Brasil.- Una jueza de Río de Janeiro ordenó hoy el bloqueo de WhatsApp en todo Brasil, por tercera vez en ocho meses, ante la negativa de Facebook -dueña de la compañía- de entregar a la Justicia una serie de mensajes intercambiados por personas que están siendo investigadas por diferentes delitos.
La orden del tribunal fue comunicada a todas las operadoras brasileñas de telecomunicaciones esta mañana y comenzó a regir por tiempo indeterminado, informó la Agencia Nacional de Telecomunicaciones (Anatel, regulador).
La decisión fue emitida por la jueza de fiscalización de la Sala de Ejecuciones Penales de Río de Janeiro, Daniela Barbosa Assunção de Souza, según citó la agencia EFE.

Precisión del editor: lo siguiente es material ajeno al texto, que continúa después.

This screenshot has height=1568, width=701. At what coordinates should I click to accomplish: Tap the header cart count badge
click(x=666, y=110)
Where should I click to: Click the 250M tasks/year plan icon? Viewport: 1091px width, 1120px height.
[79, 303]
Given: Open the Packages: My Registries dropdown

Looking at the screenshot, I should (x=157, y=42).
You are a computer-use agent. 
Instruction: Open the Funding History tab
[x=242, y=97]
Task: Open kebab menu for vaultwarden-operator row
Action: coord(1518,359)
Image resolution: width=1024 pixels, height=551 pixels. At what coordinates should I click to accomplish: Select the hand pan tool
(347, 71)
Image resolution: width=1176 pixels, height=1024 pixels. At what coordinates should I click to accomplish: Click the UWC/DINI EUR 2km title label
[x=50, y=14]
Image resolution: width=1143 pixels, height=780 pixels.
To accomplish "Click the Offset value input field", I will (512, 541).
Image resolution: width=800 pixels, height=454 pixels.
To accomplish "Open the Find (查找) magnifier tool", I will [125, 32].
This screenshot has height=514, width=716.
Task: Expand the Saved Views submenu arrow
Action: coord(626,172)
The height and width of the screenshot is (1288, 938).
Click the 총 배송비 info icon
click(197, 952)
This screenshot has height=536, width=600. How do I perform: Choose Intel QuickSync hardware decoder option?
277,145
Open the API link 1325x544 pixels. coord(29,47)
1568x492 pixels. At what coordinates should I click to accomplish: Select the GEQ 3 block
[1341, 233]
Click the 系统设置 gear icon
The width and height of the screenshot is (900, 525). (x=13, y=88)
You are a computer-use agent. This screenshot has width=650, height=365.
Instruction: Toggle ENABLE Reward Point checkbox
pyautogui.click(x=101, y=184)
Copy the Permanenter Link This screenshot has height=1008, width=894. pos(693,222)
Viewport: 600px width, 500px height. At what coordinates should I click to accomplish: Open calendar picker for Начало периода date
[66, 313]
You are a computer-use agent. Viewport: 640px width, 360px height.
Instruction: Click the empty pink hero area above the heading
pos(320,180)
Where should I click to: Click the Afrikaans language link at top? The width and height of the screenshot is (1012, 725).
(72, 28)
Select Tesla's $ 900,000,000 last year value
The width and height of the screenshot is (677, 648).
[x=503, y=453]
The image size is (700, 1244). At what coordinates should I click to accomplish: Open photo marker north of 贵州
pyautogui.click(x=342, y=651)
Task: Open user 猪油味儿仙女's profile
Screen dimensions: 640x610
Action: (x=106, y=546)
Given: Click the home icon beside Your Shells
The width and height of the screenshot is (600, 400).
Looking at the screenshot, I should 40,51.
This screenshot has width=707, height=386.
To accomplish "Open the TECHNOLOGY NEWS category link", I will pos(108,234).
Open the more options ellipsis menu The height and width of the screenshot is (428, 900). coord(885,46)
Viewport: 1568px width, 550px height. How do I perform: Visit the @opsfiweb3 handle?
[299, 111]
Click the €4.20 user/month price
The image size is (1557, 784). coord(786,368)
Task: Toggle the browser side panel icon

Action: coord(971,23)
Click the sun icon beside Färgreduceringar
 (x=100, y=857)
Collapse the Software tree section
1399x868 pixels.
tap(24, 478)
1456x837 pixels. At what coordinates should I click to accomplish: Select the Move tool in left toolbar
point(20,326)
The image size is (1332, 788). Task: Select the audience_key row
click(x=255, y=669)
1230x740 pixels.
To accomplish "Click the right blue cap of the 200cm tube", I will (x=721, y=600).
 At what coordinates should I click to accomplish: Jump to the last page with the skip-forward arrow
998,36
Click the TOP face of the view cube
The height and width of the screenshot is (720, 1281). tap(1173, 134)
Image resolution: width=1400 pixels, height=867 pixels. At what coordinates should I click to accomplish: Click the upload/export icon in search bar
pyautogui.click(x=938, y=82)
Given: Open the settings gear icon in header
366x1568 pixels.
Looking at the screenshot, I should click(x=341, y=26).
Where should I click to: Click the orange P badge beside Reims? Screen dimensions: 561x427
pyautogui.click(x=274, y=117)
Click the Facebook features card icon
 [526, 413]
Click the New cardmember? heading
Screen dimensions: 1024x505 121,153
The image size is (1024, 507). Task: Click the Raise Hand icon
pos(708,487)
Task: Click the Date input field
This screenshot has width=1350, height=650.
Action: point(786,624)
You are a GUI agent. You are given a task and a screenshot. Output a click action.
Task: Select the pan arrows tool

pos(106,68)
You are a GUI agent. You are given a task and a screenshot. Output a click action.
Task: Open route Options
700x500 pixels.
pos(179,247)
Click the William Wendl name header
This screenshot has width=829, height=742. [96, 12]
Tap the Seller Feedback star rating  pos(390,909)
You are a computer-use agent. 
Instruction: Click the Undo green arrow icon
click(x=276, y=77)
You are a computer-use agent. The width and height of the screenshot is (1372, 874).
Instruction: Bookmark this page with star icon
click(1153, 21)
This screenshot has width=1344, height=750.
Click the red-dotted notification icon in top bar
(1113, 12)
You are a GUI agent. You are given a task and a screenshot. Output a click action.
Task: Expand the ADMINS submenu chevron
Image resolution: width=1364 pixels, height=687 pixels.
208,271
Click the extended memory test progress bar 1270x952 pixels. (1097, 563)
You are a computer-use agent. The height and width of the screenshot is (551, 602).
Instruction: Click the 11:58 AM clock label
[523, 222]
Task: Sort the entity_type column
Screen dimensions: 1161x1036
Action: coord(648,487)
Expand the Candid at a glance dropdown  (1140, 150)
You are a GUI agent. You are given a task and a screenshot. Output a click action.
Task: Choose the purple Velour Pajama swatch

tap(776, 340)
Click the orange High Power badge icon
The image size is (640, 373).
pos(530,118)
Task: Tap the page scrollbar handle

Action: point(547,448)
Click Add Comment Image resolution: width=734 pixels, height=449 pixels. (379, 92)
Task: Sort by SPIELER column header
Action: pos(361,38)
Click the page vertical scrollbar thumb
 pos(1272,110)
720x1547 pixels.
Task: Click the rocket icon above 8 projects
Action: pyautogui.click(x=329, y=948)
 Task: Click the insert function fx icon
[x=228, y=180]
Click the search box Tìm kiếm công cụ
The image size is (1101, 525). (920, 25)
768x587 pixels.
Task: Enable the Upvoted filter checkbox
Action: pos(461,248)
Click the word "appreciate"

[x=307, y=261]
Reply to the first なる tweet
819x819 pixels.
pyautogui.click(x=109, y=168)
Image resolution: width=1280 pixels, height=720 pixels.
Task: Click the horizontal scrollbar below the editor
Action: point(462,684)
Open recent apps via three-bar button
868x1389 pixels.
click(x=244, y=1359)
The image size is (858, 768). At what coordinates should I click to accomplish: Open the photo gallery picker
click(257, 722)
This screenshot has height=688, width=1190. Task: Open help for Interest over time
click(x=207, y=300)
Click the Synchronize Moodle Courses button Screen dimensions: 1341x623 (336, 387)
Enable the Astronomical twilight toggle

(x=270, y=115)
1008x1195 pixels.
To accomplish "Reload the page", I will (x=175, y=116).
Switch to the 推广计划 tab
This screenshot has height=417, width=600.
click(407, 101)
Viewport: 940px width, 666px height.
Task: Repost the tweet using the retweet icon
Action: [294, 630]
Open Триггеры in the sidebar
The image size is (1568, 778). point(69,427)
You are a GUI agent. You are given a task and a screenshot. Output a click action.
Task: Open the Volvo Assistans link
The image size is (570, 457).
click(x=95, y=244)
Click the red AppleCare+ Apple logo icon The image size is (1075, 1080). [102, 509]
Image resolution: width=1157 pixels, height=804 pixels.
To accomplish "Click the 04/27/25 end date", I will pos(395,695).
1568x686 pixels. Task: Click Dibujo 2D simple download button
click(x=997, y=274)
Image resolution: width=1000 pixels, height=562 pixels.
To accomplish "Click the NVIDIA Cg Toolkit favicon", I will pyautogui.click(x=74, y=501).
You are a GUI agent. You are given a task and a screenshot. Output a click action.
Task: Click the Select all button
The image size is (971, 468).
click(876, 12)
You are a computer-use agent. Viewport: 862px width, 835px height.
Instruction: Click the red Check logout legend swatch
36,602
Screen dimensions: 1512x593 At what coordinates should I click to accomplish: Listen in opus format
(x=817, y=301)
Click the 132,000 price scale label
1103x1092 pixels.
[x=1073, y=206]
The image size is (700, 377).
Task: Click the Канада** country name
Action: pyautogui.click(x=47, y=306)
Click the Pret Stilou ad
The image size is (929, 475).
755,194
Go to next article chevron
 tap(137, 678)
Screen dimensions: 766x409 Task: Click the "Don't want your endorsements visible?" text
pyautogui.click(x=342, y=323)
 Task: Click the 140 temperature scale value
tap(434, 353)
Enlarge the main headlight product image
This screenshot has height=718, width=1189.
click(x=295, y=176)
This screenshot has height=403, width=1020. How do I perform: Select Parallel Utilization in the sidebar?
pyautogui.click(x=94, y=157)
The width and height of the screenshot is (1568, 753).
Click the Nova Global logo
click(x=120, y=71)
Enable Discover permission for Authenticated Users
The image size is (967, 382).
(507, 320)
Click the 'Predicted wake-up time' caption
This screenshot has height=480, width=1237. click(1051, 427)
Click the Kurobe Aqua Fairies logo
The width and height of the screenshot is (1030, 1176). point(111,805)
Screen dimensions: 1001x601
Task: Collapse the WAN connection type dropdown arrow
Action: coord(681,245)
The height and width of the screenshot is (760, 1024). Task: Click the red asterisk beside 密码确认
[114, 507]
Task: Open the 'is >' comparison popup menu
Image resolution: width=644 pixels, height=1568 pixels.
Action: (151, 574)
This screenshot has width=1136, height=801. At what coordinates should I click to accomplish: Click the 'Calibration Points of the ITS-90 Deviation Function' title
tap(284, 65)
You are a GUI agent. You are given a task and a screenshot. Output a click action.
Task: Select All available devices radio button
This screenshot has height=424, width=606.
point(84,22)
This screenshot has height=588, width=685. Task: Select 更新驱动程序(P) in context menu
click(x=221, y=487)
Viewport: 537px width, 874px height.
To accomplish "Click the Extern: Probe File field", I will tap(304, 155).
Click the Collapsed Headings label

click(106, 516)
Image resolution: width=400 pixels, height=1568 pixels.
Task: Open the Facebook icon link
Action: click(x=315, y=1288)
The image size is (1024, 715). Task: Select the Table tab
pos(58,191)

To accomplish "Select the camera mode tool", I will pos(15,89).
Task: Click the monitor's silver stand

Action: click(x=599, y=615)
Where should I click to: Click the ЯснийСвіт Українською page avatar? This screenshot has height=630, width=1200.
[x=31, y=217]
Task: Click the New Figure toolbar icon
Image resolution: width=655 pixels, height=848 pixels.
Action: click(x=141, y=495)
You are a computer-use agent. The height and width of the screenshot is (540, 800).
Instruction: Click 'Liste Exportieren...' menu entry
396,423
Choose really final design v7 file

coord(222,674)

Asimismo, la jueza determinó la imposición de una multa de 50.000 reales -más de 231.000 pesos- por cada día en que Facebook atrase la entrega de las informaciones solicitadas.
Según Assunção de Souza, Facebook se negó a atender una orden judicial tras ser notificado en tres oportunidades para que entregara a la Justicia copia de los mensajes intercambiados por personas que son objeto de una investigación bajo secreto.
Facebook se limitó a informar que no archiva ni copia los mensajes de los usuarios de WhatsApp, añadió la magistrada. En este sentido, la jueza alegó que ‘el servicio de intercambio de mensajes amenaza la seguridad debido a que los criminales ya no usan el teléfono para comunicarse sino WhatsApp, con la garantía de que la Justicia no tendrá acceso a sus comunicaciones‘.
En las dos ocasiones anteriores en que WhatsApp fue bloqueado por orden de un juez de primera instancia en Brasil, la aplicación igualmente fue acusada de negarse a obedecer órdenes judiciales para ofrecer informaciones sobre el contenido de conversaciones de sus usuarios.
La app había sido bloqueada por primera vez en diciembre del año pasado por orden de un juez penal de la ciudad de Sao Bernardo do Campo y solo volvió a operar 12 horas después por determinación de un tribunal de segunda instancia.
En mayo pasado, el bloqueo fue ordenado por un juez de Lagarto, una ciudad en el interior del estado de Piauí, y la determinación igualmente fue suspendida 24 horas después por un tribunal de apelaciones.
En los dos episodios previos, la Anatel consideró desproporcionadas las decisiones judiciales por sancionar a los 100 millones de brasileños que usan el servicio.